:: HOW TO COMPLETE THIS TASK ::
The word "computer" appears in some lines of the records below; state how many lines, and nothing else.

+++ GIVEN RECORDS +++

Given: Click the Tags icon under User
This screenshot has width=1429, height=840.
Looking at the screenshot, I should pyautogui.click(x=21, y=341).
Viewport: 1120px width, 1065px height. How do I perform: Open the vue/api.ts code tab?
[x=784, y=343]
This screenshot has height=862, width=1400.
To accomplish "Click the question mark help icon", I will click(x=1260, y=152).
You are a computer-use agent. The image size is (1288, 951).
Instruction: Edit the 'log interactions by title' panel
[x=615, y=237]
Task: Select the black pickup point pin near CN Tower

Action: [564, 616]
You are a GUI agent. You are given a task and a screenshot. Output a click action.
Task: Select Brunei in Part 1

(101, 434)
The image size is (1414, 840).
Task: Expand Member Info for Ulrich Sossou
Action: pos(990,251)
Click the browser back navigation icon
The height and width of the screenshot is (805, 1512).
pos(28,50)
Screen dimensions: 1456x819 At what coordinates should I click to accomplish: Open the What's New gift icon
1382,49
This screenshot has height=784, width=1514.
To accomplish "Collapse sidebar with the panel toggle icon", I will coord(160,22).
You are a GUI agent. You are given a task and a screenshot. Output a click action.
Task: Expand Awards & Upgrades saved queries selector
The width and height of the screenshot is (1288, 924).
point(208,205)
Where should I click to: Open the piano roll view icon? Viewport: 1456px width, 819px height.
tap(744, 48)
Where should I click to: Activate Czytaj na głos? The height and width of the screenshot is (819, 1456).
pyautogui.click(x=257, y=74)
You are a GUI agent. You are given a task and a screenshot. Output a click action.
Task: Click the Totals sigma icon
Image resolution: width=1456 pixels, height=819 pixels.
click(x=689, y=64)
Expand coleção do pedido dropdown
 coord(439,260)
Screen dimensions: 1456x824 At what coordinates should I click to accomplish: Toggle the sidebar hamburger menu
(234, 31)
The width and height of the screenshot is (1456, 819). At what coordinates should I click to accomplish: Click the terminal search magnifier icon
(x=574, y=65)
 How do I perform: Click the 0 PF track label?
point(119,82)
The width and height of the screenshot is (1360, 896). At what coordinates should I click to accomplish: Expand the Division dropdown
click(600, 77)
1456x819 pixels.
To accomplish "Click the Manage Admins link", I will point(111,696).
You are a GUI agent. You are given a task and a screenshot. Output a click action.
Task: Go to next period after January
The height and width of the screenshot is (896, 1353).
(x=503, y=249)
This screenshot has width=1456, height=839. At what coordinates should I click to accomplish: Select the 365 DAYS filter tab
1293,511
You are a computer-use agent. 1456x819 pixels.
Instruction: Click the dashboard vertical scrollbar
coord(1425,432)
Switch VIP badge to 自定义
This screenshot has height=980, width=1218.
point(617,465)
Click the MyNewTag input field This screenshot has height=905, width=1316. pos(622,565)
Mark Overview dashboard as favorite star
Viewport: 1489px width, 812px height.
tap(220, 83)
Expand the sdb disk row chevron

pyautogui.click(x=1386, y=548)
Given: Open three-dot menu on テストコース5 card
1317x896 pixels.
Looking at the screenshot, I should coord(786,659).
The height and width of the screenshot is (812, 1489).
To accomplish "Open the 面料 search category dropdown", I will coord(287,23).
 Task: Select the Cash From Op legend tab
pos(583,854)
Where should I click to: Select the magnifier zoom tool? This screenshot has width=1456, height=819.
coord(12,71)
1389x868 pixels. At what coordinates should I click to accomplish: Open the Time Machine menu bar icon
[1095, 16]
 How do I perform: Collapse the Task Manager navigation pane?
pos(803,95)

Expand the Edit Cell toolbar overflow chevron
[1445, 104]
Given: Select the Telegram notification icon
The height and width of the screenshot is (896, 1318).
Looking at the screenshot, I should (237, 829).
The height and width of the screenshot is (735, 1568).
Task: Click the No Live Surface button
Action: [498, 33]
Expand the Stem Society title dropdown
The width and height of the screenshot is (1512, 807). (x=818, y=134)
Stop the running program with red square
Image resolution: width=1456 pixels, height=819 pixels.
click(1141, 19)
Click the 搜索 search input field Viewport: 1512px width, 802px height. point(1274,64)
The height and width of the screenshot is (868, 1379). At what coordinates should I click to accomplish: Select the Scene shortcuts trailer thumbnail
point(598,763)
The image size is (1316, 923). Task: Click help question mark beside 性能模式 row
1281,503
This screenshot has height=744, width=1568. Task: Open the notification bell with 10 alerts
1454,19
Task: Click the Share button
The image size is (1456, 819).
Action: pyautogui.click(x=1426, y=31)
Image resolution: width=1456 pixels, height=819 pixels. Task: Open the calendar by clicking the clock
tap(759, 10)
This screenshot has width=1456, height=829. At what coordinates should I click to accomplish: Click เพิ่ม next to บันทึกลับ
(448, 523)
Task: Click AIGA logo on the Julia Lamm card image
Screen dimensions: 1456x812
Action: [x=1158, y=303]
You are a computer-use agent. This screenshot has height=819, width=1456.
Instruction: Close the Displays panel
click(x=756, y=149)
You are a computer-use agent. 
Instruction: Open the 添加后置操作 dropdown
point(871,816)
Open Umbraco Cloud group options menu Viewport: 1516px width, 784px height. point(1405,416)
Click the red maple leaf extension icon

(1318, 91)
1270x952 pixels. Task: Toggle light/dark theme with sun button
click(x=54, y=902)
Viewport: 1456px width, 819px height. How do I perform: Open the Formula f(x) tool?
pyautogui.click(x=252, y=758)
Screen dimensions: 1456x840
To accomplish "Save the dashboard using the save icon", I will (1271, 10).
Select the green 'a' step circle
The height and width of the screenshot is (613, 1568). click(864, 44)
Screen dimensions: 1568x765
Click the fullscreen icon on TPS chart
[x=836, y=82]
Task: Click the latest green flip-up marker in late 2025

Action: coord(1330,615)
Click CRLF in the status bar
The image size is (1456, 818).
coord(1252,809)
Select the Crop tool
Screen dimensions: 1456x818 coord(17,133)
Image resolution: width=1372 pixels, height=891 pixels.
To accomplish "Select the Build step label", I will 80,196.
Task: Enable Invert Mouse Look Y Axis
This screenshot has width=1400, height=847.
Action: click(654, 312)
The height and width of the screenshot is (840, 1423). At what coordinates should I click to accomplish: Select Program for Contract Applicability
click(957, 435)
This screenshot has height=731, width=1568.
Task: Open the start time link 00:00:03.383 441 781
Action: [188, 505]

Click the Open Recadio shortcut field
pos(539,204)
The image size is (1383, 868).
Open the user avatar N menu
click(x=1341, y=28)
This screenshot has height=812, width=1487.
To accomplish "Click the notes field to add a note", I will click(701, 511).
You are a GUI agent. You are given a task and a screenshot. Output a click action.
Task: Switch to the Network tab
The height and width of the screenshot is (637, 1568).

+++

:: TASK RESPONSE ::
4